Erba lucida, silenzio sospeso, un nome che torna a correre nell’aria di SW19: quando una campionessa rientra, il tempo fa un passo di lato e ci lascia guardare dritto al cuore del gioco.
C’è un brivido che solo Wimbledon sa regalare. È quel misto di tradizione e sorpresa, di bianco abbacinante e pioggia in agguato, di applausi trattenuti finché la palla non tocca l’erba. In questo scenario, rivedere Serena Williams in campo ha qualcosa di familiare e insieme di nuovo: come quando riapri una porta che conosci, ma la casa ha cambiato luce.
Parliamo di una rientrante speciale. Nata nel 1981, 23 titoli dello Slam, 7 solo sui prati londinesi. L’età? Quella che di solito, nello sport, chiude le parentesi. Qui invece le riapre.

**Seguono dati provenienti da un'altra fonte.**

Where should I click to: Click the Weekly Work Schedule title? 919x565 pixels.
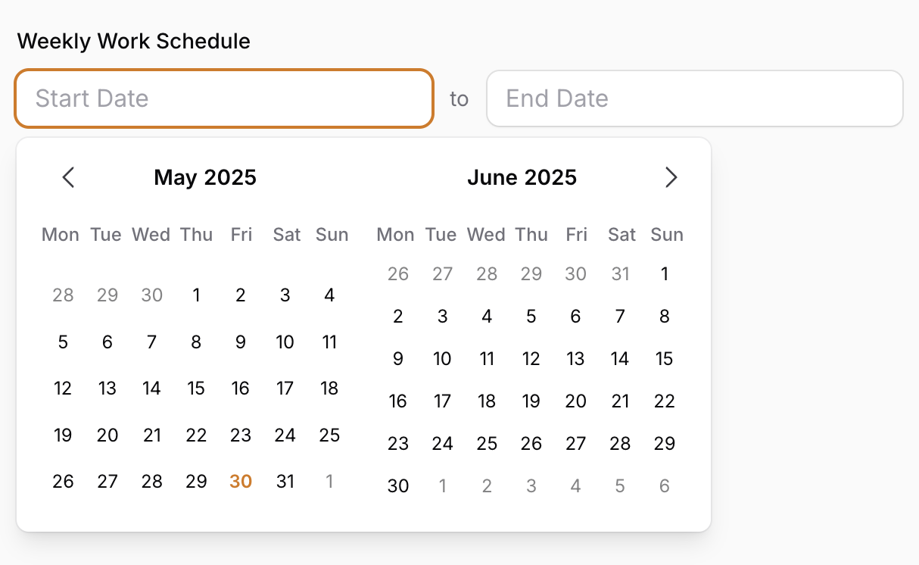click(x=133, y=41)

La domanda vera non è se Serena possa ancora vincere, ma cosa significa rivederla qui, a 44 anni, con la stessa gravità che attira sguardi e aspettative.
Non corriamo. Prima di tutto, contano i dettagli concreti. Il ritorno a Wimbledon avviene a 44 anni, un traguardo che, nel tennis professionistico, sposta l’asticella della percezione più che quella delle statistiche. Il corpo gestisce i tempi in modo diverso, i punti si costruiscono con economia, la risposta al servizio diventa lettura pura. Su erba, dove i margini sono sottili, questa esperienza pesa.

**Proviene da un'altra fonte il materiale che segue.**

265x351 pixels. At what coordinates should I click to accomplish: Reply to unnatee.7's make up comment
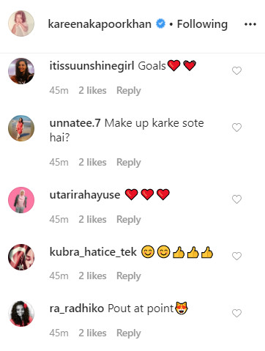(x=129, y=163)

La storia del torneo ci aiuta a inquadrare il momento. Nell’Open Era, il riferimento restava Martina Navratilova, in tabellone nel 2004 a 47 anni: un simbolo di longevità agonistica, capace di far sembrare normale l’eccezionale. Allargando l’obiettivo, prima dell’era Open, l’archivio custodisce un precedente ancora più estremo: nel 1922, a SW19, Madeline O’Neill scese in campo a 54 anni e 304 giorni. Quasi un’altra epoca, regole diverse, ritmo diverso, ma la stessa ostinazione a non delegare il proprio finale al calendario.
Dentro questo perimetro, la presenza di Serena a 44 anni prende una dimensione chiara: la più anziana a calcare l’erba dei Championships dai giorni di Navratilova in poi, con il peso simbolico che ne consegue. La prospettiva è duplice. Da una parte, un dato storicamente solido. Dall’altra, la curiosità sportiva: come si tradurrà in punti, scambi, decisioni?

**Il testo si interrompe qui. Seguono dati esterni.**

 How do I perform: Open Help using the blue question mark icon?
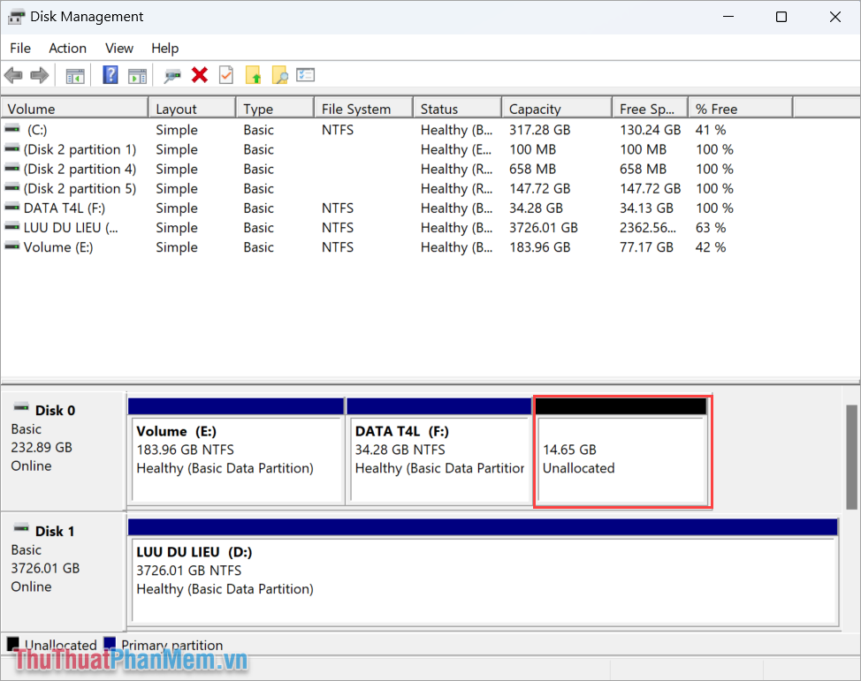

L’erba, per Serena, non è un luogo neutro. Qui ha vinto, ha sofferto, ha resistito. Qui il servizio ancora racconta chi sei. La differenza la fanno i primi tre colpi: battuta, risposta, direzione. Se il timing rimane, l’età diventa un contorno e non il centro del quadro. Eppure il tennis contemporaneo corre veloce. Atlete ventenni pressano senza tregua, la transizione da difesa ad attacco è un lampo. È lì che esperienza e lettura aiutano: scegliere l’angolo corto, rallentare l’inerzia, fermare un gioco che sembra ingiocabile.
C’è anche un filo familiare, quasi domestico, in questa scena. Chi segue Serena da anni riconosce i rituali: il passo corto sulla riga di fondo, lo sguardo che misura il campo, l’energia che sale prima del servizio. E riconosce pure i rischi: giornate in cui il timing scappa, in cui la partita chiede più gambe di quante ce ne siano. Fa parte del patto.
Non sappiamo fino a dove arriverà. Non serve saperlo. Il valore è già qui: nel gesto che non vuole cedere, nel record che non è una cornice, ma un invito a guardare meglio. In fondo, ogni volta che il tennis ricuce il tempo, ci chiede la stessa cosa: siamo pronti a farci sorprendere ancora? Sulla Centre Court, tra una riga bagnata e un cielo che cambia, la risposta di solito arriva in silenzio, con una palla che cade due dita dentro. E basta quello per ricominciare a credere.